──────── TASK MATERIAL

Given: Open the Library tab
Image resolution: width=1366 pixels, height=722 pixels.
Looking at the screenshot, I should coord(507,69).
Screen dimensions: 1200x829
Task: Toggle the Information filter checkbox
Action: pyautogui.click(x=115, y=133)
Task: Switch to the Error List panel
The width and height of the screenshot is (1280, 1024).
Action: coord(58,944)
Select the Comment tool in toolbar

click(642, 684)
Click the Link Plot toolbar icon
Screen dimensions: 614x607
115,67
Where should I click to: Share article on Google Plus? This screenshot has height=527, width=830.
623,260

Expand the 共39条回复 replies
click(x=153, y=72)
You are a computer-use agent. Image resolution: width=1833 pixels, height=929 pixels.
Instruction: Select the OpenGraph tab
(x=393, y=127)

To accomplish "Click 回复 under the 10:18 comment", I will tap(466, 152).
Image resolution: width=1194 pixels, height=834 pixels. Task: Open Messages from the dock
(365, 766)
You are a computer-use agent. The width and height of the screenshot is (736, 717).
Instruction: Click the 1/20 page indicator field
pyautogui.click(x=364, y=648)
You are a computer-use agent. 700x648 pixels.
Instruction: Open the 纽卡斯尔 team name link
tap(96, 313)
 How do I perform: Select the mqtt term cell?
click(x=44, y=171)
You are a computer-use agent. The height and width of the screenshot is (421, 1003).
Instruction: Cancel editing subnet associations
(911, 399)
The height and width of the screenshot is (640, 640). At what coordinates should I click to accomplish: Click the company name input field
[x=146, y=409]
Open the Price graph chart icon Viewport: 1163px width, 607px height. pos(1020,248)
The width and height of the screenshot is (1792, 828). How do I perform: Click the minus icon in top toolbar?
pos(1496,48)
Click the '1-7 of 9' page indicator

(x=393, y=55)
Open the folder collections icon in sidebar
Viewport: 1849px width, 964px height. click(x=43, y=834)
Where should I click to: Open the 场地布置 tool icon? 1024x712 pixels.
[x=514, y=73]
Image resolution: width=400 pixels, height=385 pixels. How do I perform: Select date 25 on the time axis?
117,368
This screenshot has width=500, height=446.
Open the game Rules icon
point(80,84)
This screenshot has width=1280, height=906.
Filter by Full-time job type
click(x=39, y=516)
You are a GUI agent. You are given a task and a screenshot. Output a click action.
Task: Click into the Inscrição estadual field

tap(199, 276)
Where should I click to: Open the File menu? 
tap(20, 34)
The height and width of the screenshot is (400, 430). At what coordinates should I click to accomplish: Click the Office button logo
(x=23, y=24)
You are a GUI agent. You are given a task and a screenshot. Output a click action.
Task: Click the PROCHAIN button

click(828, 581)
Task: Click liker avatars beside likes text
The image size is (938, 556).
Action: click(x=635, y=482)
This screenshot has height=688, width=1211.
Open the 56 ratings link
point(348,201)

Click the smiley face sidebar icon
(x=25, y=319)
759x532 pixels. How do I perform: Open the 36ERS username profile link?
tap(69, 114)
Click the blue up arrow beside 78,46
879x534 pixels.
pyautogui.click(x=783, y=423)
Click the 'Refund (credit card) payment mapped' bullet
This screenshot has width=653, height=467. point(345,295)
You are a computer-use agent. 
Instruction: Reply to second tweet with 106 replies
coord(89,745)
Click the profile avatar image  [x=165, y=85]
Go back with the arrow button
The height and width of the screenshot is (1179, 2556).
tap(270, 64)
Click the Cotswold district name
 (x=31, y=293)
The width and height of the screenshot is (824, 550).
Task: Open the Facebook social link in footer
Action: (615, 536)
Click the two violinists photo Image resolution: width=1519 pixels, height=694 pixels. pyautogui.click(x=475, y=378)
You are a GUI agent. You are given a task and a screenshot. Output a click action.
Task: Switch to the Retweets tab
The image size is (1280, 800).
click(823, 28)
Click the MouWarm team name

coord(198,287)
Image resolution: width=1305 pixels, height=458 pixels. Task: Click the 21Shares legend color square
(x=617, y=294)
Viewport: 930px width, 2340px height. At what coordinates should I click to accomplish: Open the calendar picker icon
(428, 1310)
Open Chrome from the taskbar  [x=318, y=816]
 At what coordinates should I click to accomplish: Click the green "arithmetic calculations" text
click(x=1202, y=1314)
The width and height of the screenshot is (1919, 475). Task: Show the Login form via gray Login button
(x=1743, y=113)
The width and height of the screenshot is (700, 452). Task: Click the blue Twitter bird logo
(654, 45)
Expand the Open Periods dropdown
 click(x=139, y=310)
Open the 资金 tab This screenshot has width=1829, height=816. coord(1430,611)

────────────────

# [BRIEF]
Find the lines above holding the word "agent" and show them.

# [RESULT OF THIS EXERCISE]
You are a computer-use agent. Image resolution: width=1833 pixels, height=929 pixels.
You are a computer-use agent. The width and height of the screenshot is (736, 717).
You are a computer-use agent. 700x648 pixels.
You are a computer-use agent. The height and width of the screenshot is (421, 1003).
You are a GUI agent. You are given a task and a screenshot. Output a click action.
You are a GUI agent. You are given a task and a screenshot. Output a click action.
You are a computer-use agent. 
You are a GUI agent. You are given a task and a screenshot. Output a click action.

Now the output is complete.